# WTB: Ur Quattro, 84-86 time frame



## Raullopy (Jul 21, 2004)

I saw the one on ebay and I am not liking it, looking for a tornado red or a white one. This is turning into a huge project car, so if anyone knows where to find one, Please let me know. The introweb suck for finding these cars. All I keep finding is cars that are on sale in europe and elsewhere, never any here in the US. I will keep the eyes on look out until I find one, so if any of you get eyes on one for sale and you don't get, send it my way!


----------



## Sepp (Dec 10, 2002)

*Re: WTB: Ur Quattro, 84-86 time frame (Raullopy)*

You are in luck.
New England area is one of the regions in the US with some of the highest populations of urq's.
I beleive there is 20 some odd
quattros that I know of in the NE area.
I bought mine on the Cape, and there was another for sale just previously. (at the same garage)
Both needed some attention, but ran great, and went for around 5 grand each.
I got the better of the two thankfully.


----------



## snoogins (Nov 30, 2004)

*Re: WTB: Ur Quattro, 84-86 time frame (Raullopy)*

If you want to spend the money, there's one with "race history" on e-bay right now. It ran back in the '80s in the old ESCORT/SCCA series with nobody noteworthy driving it. It's a nice car, with some nice mods, but they want far too much money for it. It been perpetually for sale for about the last 6 years, and to my knowledge nobody's bitten yet.


----------



## OLD-GTI (Jul 19, 2001)

*Re: WTB: Ur Quattro, 84-86 time frame (snoogins)*


_Quote, originally posted by *snoogins* »_If you want to spend the money, there's one with "race history" on e-bay right now. 

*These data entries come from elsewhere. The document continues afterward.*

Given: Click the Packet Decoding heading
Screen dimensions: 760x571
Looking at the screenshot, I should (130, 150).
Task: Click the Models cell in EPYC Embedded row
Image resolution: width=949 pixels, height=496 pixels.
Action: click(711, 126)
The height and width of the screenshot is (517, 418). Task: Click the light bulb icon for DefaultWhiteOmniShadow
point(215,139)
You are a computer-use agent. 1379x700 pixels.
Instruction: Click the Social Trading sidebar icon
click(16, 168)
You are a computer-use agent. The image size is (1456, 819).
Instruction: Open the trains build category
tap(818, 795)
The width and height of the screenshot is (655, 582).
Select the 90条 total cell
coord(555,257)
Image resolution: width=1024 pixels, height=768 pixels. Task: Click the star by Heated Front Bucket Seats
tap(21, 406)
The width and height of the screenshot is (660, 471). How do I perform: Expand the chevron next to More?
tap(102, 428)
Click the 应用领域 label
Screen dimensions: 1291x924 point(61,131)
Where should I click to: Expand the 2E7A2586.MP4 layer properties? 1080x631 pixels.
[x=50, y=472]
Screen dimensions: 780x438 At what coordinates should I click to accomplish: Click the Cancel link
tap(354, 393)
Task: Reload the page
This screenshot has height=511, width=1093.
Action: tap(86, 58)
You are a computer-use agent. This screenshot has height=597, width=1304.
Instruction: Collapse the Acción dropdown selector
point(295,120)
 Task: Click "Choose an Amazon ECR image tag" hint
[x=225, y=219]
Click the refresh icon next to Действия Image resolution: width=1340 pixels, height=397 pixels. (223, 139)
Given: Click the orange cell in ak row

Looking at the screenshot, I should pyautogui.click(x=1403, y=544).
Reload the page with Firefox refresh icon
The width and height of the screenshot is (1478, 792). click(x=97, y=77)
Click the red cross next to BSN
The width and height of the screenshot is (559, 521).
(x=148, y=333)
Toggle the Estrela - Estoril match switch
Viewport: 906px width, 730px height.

My translation of "Race History" in that case was that someone beat the PI$$ out of the car, and then decided to convert it back to a street car.


----------



## snoogins (Nov 30, 2004)

*Re: WTB: Ur Quattro, 84-86 time frame (Ravin' VR6)*

Actually, that car WAS raced in the old SCCA/ESCORT series, so it was a real race car. It just wasn't raced by anybody special, so it has no real value other than the fact that it was a nice looking car with good "stuff" on it.


----------



## URQ (Mar 19, 2004)

*Re: WTB: Ur Quattro, 84-86 time frame (snoogins)*

You know that car was BEAT TO HELL if he had to change out the motor before his claimed 53.000 miles.


----------



## 87syncro (Sep 29, 2005)

*Re: WTB: Ur Quattro, 84-86 time frame (Raullopy)*

i have a close to perfect 83 with coil overs, big brakes, 18''
bbs rc wheels, totally rust free for sale, but it's black.........


----------



## garrege (Oct 31, 2001)

*Re: WTB: Ur Quattro, 84-86 time frame (87syncro)*

check out KAR Quattro in MN.
http://www.**********.com/


----------



## garrege (Oct 31, 2001)

*Re: WTB: Ur Quattro, 84-86 time frame (garrege)*

check out the classifieds
http://www.quattroclubusa.org/


----------



## SILBER A4 (Oct 5, 2005)

*Re: WTB: Ur Quattro, 84-86 time frame (garrege)*

THAT IS ONE *CLEAN* COUPE. HOW MUCH ARE THEY ASKING FOR IT (FOR THE HELL OF IT)?


----------